Some Ugandan women are knowingly risking their lives in order to have children, a new study has found. Thousands of women in the East African country suffer from rheumatic heart disease, which has been largely eradicated in the developed world but is common in developing countries.
Women with the disease who become pregnant can suffer many complications, including blood clots, arrhythmias, heart failure and death. And those who take blood-thinning medications can risk having children born with birth defects.
Yet the cultural imperative to bear children is so powerful that these women are willing to take these risks in order to have a family, said Andrew Chang, MD, who is first author on a newly published study in PLOS ONE on the issue.
“We were shocked how casually individuals would state, ‘A woman who cannot have children is not a woman at all,’” Chang said.

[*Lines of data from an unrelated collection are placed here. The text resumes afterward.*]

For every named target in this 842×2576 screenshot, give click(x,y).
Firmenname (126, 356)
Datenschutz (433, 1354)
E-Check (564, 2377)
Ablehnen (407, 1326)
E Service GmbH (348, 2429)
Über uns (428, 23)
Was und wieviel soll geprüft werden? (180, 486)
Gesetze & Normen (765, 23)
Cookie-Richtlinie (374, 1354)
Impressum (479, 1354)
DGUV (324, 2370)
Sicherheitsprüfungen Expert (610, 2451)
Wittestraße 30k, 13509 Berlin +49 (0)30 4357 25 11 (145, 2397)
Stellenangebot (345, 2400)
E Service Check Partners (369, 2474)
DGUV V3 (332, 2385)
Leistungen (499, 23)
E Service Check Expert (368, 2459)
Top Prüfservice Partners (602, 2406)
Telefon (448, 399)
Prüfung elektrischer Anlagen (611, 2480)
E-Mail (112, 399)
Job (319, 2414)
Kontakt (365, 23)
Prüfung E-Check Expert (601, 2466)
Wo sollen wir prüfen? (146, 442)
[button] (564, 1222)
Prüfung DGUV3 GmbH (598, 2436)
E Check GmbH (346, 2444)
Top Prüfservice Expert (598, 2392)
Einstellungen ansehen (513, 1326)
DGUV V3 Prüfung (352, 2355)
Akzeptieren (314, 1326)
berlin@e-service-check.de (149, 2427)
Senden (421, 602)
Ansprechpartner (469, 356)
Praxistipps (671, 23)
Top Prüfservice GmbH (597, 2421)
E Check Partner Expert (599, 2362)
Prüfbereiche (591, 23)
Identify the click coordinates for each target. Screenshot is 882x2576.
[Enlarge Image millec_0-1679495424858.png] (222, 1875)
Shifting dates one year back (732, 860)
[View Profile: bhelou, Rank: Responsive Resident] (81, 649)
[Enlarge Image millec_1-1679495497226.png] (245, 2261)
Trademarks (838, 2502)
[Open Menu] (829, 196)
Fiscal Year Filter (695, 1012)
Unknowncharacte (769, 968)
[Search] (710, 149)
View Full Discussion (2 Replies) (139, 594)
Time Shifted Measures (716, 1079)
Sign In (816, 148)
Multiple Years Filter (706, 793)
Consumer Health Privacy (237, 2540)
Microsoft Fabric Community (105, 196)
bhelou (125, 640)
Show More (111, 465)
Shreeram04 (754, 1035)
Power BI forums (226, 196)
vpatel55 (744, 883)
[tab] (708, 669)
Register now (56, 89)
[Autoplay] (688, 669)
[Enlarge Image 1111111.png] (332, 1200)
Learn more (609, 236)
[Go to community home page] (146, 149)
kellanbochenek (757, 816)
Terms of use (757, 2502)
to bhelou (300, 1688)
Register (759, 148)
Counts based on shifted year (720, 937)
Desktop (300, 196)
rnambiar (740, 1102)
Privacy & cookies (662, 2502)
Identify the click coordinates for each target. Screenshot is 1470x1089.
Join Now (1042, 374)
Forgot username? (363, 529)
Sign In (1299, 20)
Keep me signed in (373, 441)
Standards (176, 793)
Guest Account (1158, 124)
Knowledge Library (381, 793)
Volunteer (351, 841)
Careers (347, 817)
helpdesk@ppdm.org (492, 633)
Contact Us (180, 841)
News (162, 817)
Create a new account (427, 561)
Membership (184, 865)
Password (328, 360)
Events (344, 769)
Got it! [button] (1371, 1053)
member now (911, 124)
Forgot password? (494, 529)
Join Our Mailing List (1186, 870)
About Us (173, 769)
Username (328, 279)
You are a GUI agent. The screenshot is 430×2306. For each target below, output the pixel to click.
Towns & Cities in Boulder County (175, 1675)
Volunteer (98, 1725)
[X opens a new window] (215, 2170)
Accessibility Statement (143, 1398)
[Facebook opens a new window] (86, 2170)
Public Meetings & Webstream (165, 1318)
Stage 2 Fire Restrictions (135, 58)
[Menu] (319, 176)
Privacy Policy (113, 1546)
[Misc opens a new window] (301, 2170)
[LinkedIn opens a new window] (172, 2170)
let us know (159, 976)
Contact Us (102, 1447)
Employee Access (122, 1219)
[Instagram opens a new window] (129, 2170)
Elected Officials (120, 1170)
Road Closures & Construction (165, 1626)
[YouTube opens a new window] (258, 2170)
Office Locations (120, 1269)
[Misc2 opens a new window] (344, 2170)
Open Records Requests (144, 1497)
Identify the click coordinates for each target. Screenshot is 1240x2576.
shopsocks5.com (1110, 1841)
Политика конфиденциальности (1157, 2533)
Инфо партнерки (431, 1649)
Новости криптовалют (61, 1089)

Rheumatic heart disease is a chronic condition that can damage the heart valves and lead to stroke, heart arrhythmias and heart failure, among other problems. An estimated 1.4 million people every year die of complications from the condition. The disease is a consequence of untreated strep throat. In the United States, children with strep generally get antibiotics that quell the bacterial infection, but in the developing world, strep may go untreated because of cost, lack of access to care or a missed diagnosis. The infection then progresses unchecked, often causing damage to the heart.
Chang, now a clinical instructor of medicine, became interested in the issue when he spent several months in Uganda during his Stanford residency in 2016. He teamed up with a group of physicians there and a research unit from Case Western Reserve University to interview 75 young women with rheumatic heart disease about their attitudes on child-bearing, contraception and heart disease generally.
They were stunned by some of the findings. In focus groups, the women all said they feared being shunned because of the disease and the associated fertility risks, and many said they’d rather have HIV than heart disease.
“Tragically, a lot of the patients said they were afraid that if people found out about their disease, their partners would leave them. And quite a few reported they had been abandoned by husbands and spouses and family members, too,” Chang said.
The women considered HIV preferable to heart disease because it didn’t prevent them from having children, he said. Pregnant women with HIV can pass on the infection to their children, but drugs to help prevent transmission are now widely available in Uganda.
Some of the women were on blood thinners because they’d had damaged heart valves replaced, and they were aware that the therapy could increase their chances of hemorrhage during pregnancy or lead to fetal deformities. And yet they were willing to take that risk, the researchers found.
The researchers concluded that there was a need for programs to provide counseling to these women and their family members, as well as medical services to help monitor their conditions. Chang and his Ugandan colleagues have since helped to establish the country’s first Women’s Heart Center, a multidisciplinary effort to help fill this gap and increase public awareness to fight the stigma of heart disease in women.